- **WHAT TO WORK ON**:
Show every line below where "Policy" appears.

Collected data entries
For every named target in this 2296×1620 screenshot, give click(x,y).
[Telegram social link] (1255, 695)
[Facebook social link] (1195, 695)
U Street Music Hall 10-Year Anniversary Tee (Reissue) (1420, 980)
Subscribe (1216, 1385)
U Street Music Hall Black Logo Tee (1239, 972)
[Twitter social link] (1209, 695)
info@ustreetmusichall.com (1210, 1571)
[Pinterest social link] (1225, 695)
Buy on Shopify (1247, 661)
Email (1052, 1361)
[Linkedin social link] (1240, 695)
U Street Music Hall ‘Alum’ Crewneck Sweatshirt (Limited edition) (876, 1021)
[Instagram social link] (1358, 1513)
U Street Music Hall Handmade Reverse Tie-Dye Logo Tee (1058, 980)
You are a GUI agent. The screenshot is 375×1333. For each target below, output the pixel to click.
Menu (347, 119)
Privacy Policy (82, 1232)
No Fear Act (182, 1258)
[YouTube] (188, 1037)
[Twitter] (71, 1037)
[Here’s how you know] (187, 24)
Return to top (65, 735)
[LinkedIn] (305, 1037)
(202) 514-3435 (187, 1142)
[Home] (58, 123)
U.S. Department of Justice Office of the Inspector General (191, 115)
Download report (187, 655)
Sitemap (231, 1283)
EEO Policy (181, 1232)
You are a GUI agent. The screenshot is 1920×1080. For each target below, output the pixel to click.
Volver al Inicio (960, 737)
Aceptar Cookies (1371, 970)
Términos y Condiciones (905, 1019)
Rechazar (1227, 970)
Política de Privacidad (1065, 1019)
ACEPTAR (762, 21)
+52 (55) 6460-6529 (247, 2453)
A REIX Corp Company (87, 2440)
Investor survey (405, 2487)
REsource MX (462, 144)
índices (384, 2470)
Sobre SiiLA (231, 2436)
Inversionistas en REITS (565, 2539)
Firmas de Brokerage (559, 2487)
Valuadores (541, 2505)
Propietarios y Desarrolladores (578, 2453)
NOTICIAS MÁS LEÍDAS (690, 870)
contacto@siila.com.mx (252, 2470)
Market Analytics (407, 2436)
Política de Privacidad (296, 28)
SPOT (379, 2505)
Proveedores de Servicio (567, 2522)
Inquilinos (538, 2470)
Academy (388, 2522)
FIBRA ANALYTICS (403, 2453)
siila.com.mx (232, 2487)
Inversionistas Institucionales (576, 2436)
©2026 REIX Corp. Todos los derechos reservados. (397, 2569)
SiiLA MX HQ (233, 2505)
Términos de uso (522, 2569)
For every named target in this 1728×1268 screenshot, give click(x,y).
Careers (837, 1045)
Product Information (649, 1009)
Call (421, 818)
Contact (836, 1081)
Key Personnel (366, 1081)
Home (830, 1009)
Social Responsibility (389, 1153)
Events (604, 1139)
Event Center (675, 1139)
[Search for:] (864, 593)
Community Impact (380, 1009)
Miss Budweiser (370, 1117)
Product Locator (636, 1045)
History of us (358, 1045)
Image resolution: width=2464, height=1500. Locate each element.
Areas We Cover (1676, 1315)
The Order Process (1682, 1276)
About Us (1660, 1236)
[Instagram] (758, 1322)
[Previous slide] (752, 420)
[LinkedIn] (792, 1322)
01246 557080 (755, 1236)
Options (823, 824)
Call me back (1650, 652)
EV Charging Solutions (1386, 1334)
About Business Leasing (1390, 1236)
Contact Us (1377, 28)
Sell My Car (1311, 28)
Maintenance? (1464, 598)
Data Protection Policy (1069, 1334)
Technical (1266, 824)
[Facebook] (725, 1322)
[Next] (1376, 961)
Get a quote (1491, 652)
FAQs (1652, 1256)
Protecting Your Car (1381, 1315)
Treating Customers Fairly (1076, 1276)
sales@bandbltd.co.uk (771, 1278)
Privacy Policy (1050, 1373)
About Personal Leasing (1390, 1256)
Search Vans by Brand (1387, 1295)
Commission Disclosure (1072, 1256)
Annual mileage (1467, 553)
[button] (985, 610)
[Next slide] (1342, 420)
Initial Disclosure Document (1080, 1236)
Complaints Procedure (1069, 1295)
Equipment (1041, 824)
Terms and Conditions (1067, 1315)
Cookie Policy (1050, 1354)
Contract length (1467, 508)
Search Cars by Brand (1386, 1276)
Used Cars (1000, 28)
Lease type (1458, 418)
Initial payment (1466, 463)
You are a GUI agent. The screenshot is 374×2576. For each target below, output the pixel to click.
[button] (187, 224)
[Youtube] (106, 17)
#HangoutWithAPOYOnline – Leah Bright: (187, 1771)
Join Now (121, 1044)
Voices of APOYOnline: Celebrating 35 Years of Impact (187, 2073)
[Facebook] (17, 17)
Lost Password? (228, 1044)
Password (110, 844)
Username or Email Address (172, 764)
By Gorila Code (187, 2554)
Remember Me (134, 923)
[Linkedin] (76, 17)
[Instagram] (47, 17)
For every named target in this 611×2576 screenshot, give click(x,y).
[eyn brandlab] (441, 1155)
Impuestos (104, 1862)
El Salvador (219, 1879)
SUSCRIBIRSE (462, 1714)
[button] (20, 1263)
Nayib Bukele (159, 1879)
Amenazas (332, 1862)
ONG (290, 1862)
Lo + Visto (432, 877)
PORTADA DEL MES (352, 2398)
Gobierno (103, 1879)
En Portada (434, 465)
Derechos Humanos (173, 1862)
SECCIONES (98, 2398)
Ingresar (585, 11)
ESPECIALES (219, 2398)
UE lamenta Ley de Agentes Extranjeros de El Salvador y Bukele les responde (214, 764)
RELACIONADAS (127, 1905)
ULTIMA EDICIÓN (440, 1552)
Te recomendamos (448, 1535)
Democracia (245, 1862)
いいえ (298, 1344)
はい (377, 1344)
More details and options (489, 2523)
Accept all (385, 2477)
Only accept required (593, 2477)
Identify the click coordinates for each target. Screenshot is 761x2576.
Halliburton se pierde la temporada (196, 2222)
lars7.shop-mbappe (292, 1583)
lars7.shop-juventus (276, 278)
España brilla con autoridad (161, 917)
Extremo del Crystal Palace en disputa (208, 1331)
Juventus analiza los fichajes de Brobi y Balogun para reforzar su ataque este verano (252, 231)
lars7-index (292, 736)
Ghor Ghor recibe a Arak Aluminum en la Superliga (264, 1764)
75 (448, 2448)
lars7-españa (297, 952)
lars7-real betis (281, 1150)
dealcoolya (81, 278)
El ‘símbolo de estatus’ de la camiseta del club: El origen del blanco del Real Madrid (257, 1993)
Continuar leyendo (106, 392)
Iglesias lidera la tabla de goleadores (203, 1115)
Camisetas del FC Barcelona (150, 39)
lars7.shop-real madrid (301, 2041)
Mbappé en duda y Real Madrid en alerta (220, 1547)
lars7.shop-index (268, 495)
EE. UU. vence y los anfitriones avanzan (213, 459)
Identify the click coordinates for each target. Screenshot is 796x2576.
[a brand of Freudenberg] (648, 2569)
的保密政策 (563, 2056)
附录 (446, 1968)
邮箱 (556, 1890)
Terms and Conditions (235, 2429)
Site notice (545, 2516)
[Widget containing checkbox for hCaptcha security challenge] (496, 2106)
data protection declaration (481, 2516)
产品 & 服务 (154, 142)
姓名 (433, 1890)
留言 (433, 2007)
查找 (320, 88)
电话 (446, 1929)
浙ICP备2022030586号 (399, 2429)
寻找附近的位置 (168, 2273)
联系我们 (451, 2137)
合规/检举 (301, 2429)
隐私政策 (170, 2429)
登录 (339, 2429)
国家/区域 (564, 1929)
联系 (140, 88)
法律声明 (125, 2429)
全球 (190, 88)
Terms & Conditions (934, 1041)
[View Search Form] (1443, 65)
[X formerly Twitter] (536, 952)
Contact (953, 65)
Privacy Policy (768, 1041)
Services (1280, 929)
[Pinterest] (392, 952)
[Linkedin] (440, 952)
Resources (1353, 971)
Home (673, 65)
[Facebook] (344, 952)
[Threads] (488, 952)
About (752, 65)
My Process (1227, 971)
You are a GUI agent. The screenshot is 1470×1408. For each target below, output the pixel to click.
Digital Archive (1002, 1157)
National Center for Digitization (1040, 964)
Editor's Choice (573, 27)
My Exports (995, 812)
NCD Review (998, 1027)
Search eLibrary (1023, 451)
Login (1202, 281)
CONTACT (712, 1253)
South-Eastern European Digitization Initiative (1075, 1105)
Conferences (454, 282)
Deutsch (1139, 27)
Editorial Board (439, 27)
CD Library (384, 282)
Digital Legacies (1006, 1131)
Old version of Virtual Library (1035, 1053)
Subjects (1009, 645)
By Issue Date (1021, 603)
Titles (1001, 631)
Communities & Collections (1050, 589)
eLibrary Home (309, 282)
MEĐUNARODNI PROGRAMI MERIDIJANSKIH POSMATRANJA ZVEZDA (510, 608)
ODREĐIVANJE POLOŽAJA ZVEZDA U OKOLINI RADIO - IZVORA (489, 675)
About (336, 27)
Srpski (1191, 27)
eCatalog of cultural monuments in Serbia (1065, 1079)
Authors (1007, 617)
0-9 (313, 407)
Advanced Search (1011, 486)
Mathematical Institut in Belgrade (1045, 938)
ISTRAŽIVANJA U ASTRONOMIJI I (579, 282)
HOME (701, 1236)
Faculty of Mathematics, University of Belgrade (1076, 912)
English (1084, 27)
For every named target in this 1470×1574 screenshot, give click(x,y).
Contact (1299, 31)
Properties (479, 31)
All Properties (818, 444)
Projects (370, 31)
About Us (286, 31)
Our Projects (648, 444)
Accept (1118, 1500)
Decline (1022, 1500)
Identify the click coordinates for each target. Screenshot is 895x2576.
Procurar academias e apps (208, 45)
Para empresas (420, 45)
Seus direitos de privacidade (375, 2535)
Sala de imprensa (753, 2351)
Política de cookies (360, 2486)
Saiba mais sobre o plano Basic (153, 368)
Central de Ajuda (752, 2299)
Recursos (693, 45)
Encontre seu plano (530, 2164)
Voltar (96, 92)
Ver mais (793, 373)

- **ANSWER FOR THIS EXERCISE**:
Privacy Policy (82, 1232)
EEO Policy (181, 1232)
Data Protection Policy (1069, 1334)
Privacy Policy (1050, 1373)
Cookie Policy (1050, 1354)
Privacy Policy (768, 1041)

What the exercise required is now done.